Task directions ::
Rewrite the material from the line containing "This screenshot has height=911, width=1541." through the line containing "click(x=1477, y=109)", replacing "gear icon" with "cog button" and keeping everything else the same. Give back only those lines.

─── Entries provided ───

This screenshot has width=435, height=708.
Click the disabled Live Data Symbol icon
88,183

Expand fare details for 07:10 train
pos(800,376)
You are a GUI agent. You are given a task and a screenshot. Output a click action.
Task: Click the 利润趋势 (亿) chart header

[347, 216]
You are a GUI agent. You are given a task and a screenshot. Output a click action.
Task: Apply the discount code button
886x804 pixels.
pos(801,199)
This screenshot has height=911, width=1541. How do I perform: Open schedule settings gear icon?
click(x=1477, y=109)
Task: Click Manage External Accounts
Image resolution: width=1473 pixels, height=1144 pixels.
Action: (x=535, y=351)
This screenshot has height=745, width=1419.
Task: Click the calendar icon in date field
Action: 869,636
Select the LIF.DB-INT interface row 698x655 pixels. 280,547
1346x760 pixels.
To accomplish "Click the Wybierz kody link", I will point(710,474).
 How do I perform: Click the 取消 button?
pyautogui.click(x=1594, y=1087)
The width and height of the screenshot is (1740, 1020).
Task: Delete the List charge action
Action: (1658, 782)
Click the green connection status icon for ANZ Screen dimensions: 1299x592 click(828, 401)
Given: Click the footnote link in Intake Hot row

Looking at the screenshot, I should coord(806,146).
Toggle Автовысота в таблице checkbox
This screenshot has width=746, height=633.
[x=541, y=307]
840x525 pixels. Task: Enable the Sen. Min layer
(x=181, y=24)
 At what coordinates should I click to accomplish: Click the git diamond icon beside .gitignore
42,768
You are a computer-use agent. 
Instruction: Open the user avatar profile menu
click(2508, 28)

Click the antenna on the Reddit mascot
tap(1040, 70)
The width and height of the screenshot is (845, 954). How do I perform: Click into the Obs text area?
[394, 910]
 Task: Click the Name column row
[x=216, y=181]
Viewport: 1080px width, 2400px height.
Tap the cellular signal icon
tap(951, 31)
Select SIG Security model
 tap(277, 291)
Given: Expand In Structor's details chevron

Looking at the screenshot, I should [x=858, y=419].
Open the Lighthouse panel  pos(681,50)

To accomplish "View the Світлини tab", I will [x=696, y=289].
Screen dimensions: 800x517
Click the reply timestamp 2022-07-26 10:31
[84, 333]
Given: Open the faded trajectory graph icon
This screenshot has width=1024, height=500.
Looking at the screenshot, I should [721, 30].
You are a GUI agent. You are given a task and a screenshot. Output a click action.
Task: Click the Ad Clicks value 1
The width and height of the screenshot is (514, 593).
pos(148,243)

───

Written response ::
This screenshot has height=911, width=1541. How do I perform: Open schedule settings cog button?
click(x=1477, y=109)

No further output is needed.